▸ TAREAS POR REALIZAR
**a.** Copia de nuevo la selección desde "Es, así, la" hasta "felicidad, el amor.", sustituyendo "felicidad" por "alegría".
**b.** Según la selección, ¿qué se pide al Espíritu Santo en la Secuencia de Pentecostés?

▸ SELECCIÓN
+ + + +

En nuestro tiempo de inquietudes e indiferencia, en el que tanta gente pierde el rumbo y el fundamento, y la serenidad y las formas; en el que la fidelidad del amor en el matrimonio y en la amistad, por ejemplo, se ha vuelto tan frágil y efímera; en el que desearíamos gritar, en medio de nuestras necesidades, como los discípulos de Emaús: «Señor, quédate con nosotros, porque anochece (cf. Lc 24, 29), sí, las tinieblas nos rodean», pero tú quédate con nosotros y no te vayas; el Señor resucitado nos ofrece en este tiempo un refugio, un haz inextinguible de luz y amor, esperanza y confianza, seguridad y paz. Donde la aridez y la muerte amenazan a los sarmientos, allí en Cristo hay futuro, vida y alegría, allí hay siempre perdón y nuevo comienzo, transformación entrando en su amor.
Permanecer en Cristo, por eso, significa, como ya se ha visto antes, permanecer también en la Iglesia. Una Iglesia entendida como Christus totus, o sea como Cristo Cabeza y Cristo miembros. Toda la comunidad de los creyentes está firmemente unida en Cristo, la vid. En Cristo, todos nosotros estamos unidos. En esta comunidad, Él nos sostiene y, al mismo tiempo, todos los miembros se sostienen recíprocamente. Juntos resistimos a las tempestades y ofrecemos protección unos a otros. Nosotros no creemos solos, creemos con toda la Iglesia de todo lugar y tiempo, la que está en el cielo y en la tierra.
Es, así, la Iglesia el don más bello de Dios. De ahí que san Agustín llegase a escribir: «Cada uno posee el Espíritu Santo en la medida en que uno ama a la Iglesia» (In Io. eu tr. 32, 8). Con la Iglesia y en la Iglesia podemos anunciar a todos los hombres que Cristo es la fuente de la vida, que Él está presente, que es la gran realidad que buscamos y anhelamos. Se entrega a sí mismo y así nos da a Dios, la felicidad, el amor.
Quien cree en Cristo, tiene futuro. Porque Dios no quiere lo que es árido, lo que es rígido, lo que está muerto, lo que no pasa de artificial, lo que al final es desechado, sino que se complace y desea lo que es fecundo y vivo, la vida en abundancia, la que Él nos da. En la Secuencia de Pentecostés pedimos al Espíritu Santo, enviado por el Padre a petición del Hijo, «doma todo lo que es rígido, funde el témpano, encamina lo extraviado». Él puede hacer también de nosotros sarmientos unidos siempre a la Vid.

+ + + +

▸ MATERIAL PROPORCIONADO
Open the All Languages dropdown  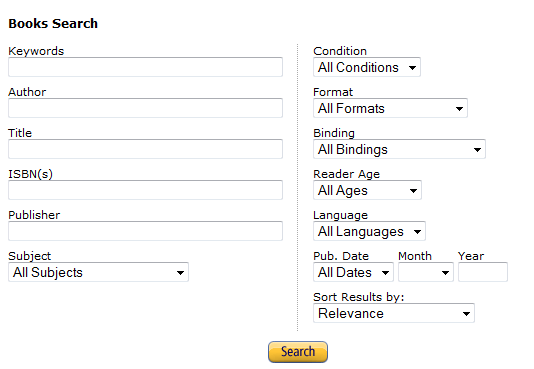(369, 231)
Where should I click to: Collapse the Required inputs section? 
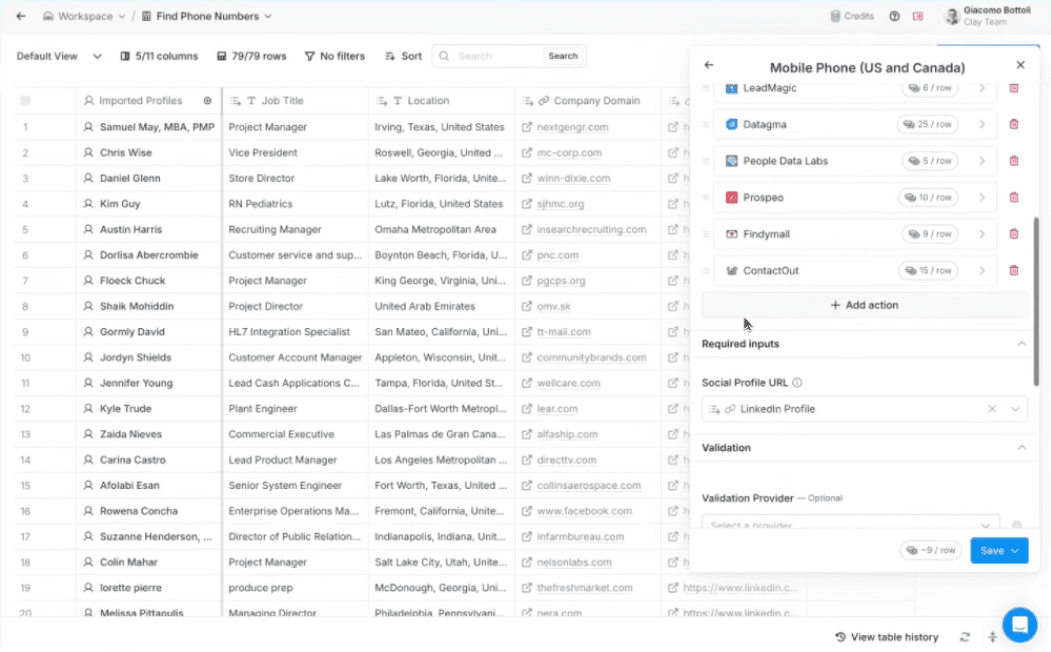pyautogui.click(x=1021, y=342)
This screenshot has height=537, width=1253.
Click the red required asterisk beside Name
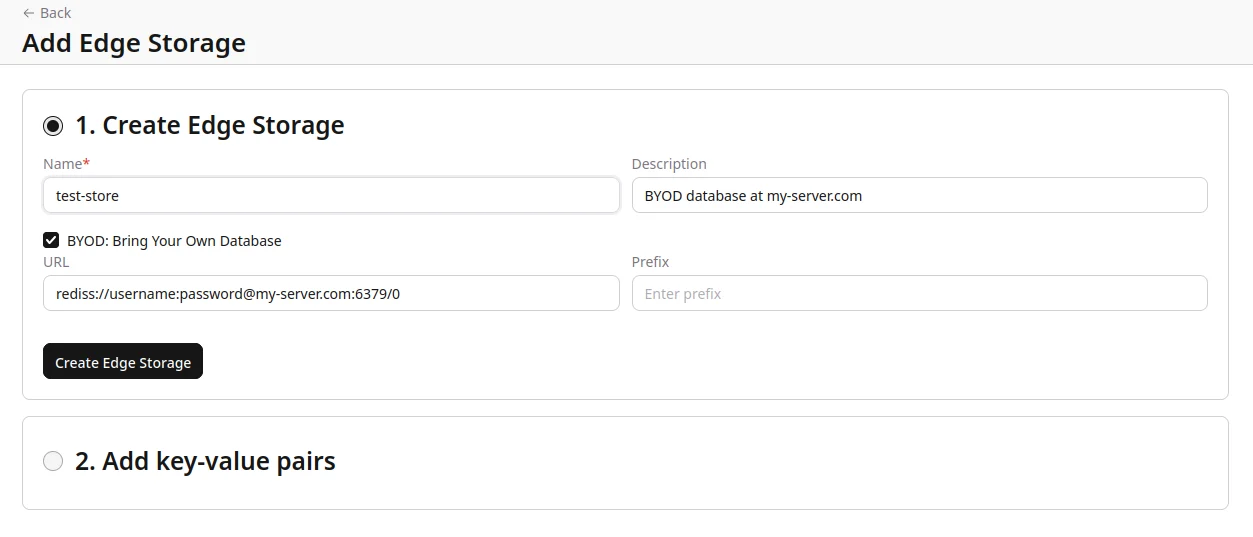[x=86, y=163]
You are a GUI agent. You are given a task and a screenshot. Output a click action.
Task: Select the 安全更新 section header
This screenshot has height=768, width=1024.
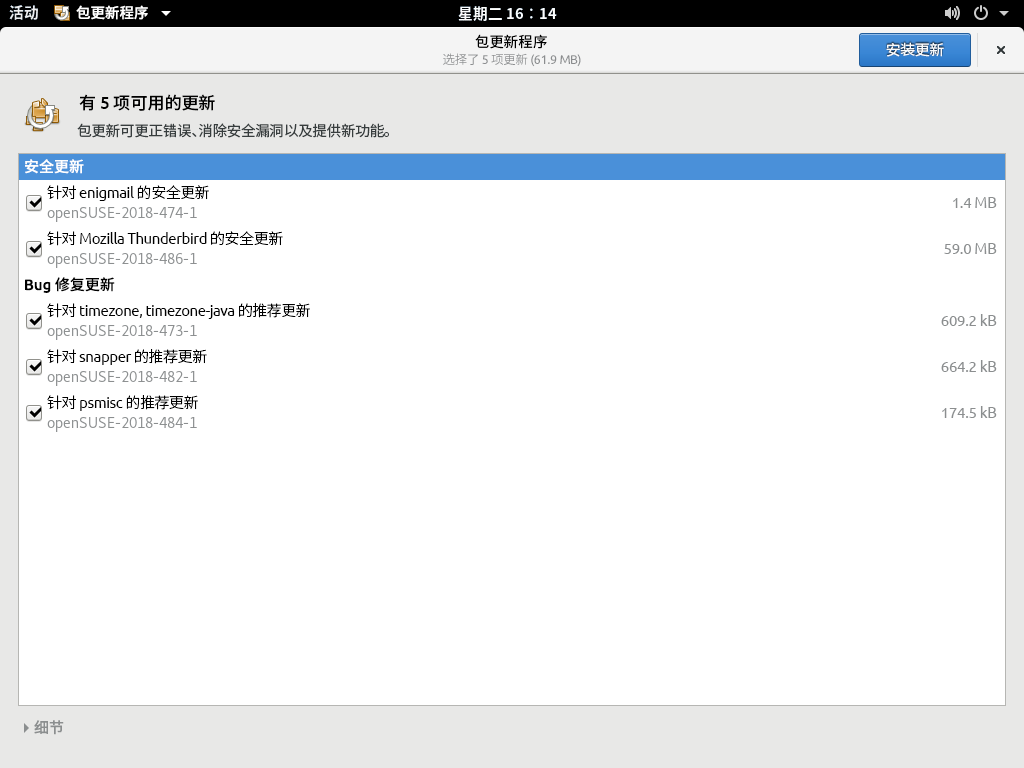[x=511, y=167]
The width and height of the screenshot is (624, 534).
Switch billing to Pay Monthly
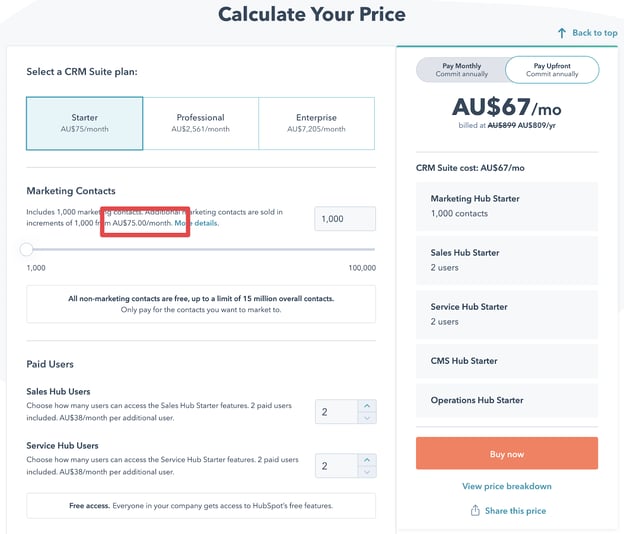click(461, 70)
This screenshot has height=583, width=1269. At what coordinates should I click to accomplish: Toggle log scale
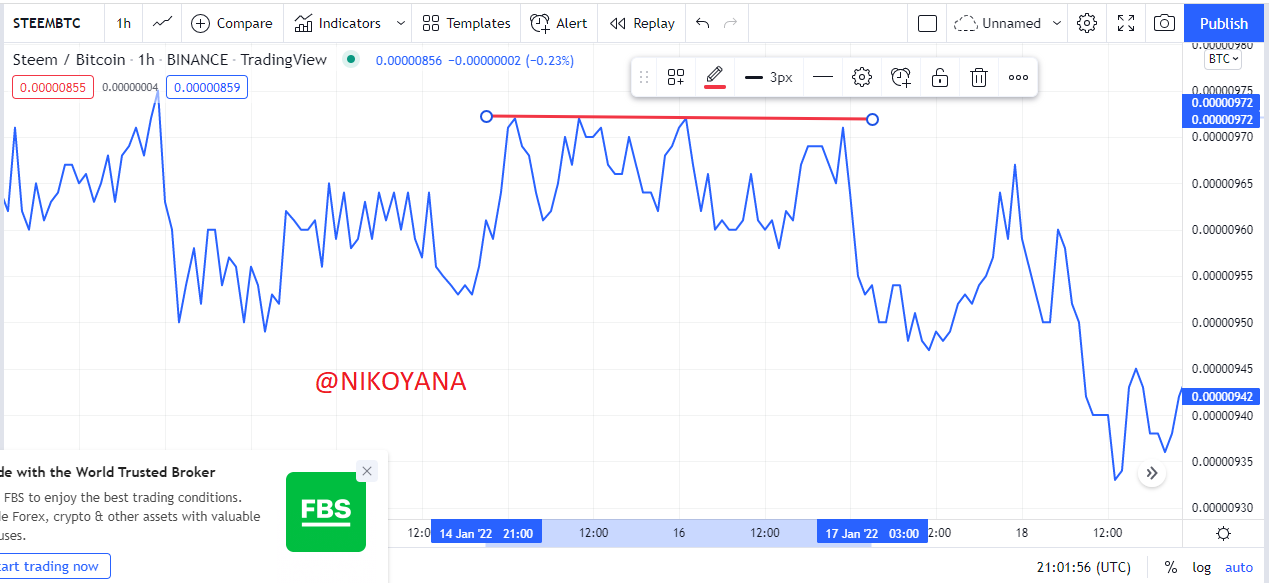coord(1201,567)
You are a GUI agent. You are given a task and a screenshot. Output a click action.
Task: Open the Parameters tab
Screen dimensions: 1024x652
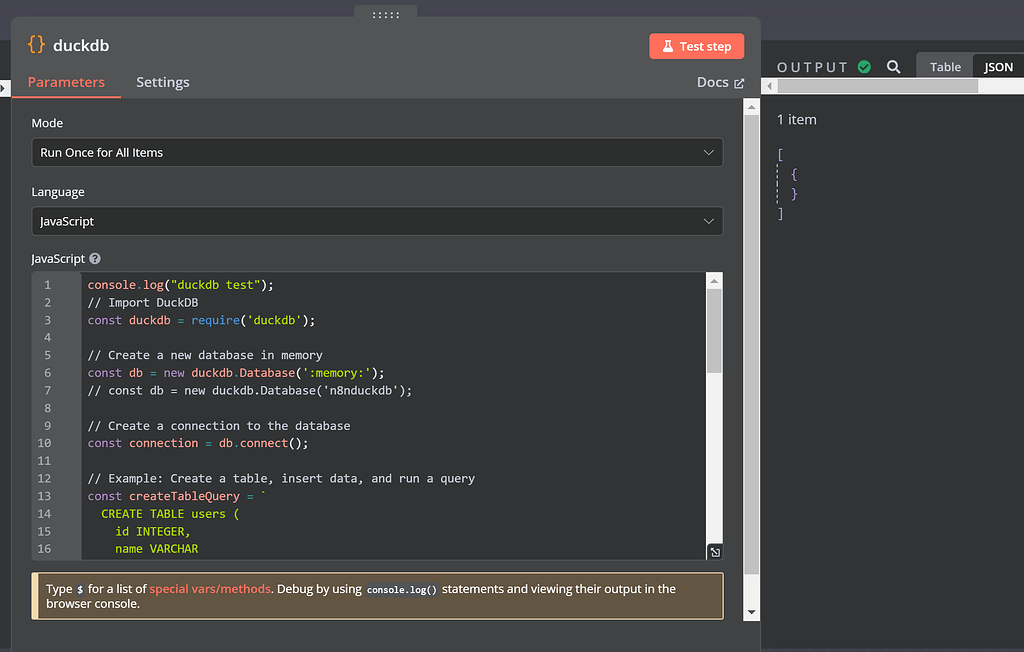coord(66,82)
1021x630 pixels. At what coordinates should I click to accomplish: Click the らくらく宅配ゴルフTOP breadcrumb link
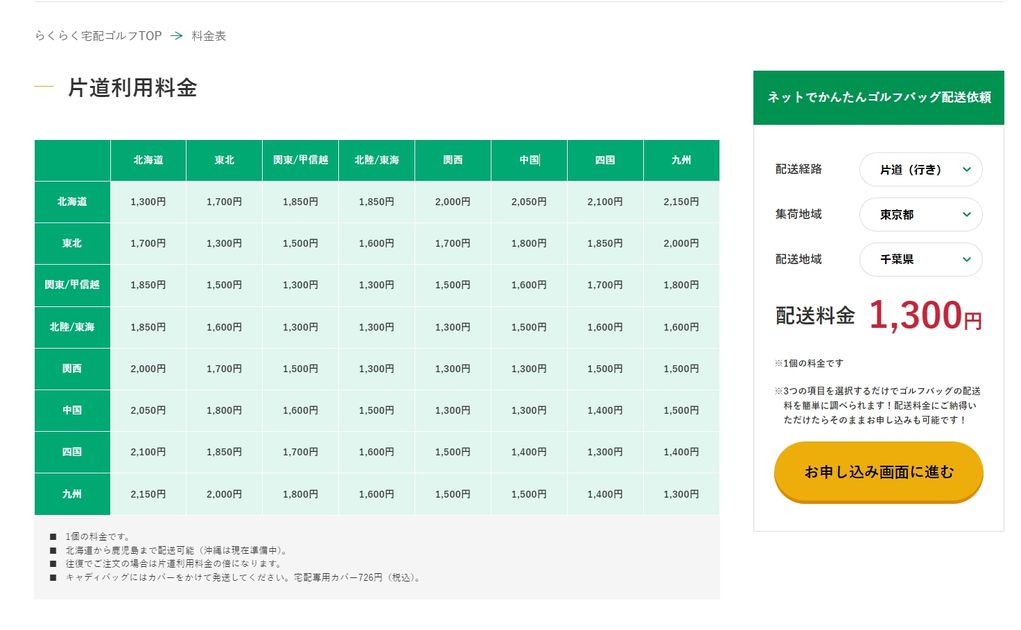(x=98, y=36)
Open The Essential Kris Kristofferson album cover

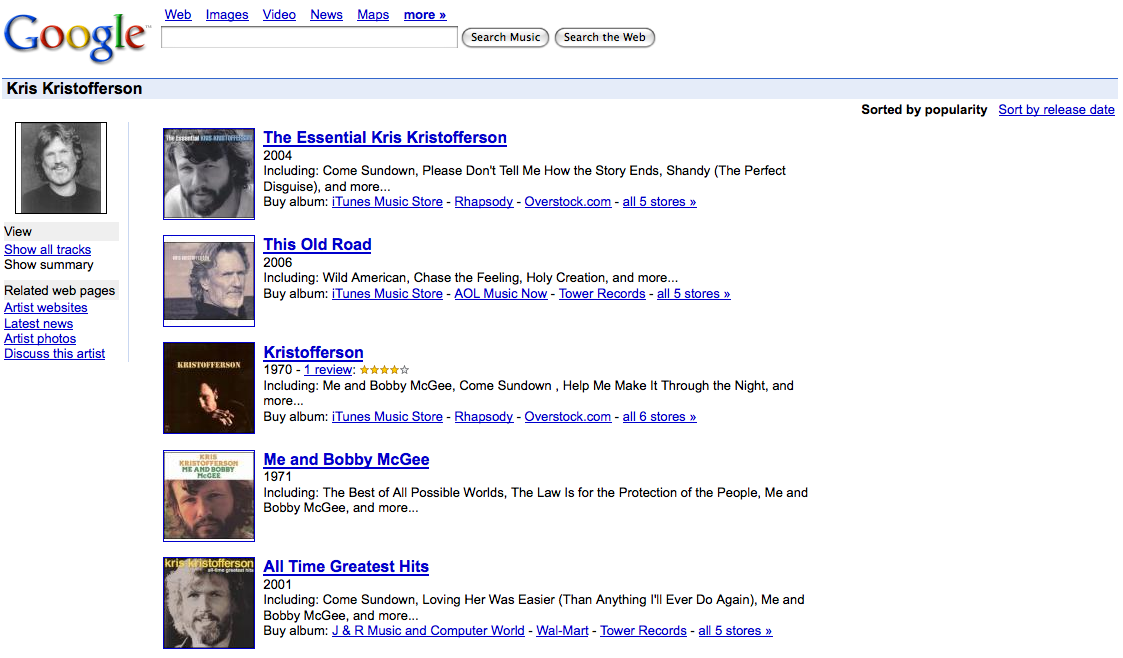[209, 173]
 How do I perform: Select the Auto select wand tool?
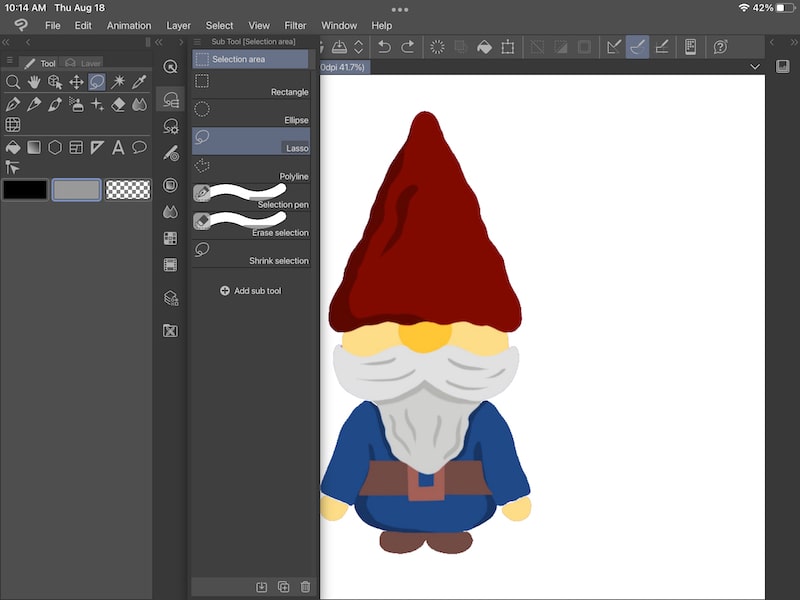(118, 82)
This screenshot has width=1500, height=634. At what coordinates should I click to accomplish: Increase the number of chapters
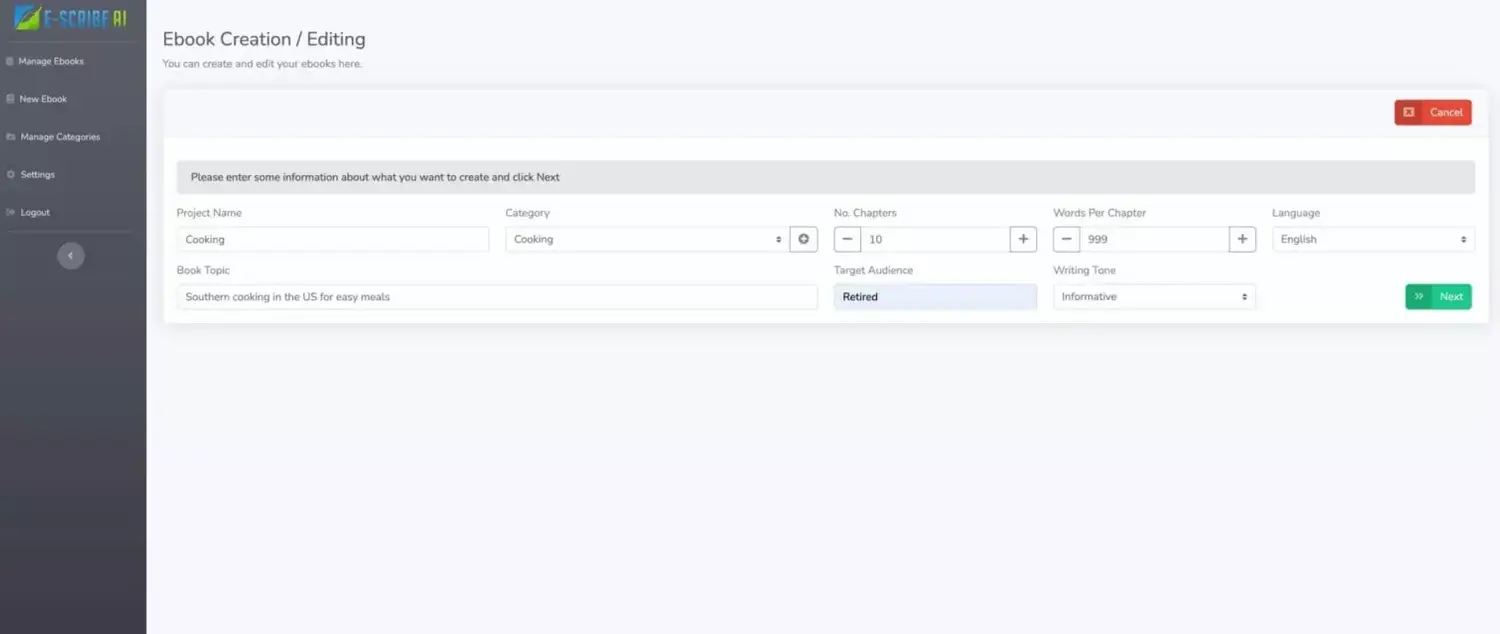click(x=1023, y=239)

+ + + +

▸ PROBLEMAS RESUELTOS
**a.**
Es, así, la Iglesia el don más bello de Dios. De ahí que san Agustín llegase a escribir: «Cada uno posee el Espíritu Santo en la medida en que uno ama a la Iglesia» (In Io. eu tr. 32, 8). Con la Iglesia y en la Iglesia podemos anunciar a todos los hombres que Cristo es la fuente de la vida, que Él está presente, que es la gran realidad que buscamos y anhelamos. Se entrega a sí mismo y así nos da a Dios, la alegría, el amor.

**b.** Se le pide que dome todo lo que es rígido, funda el témpano y encamine lo extraviado.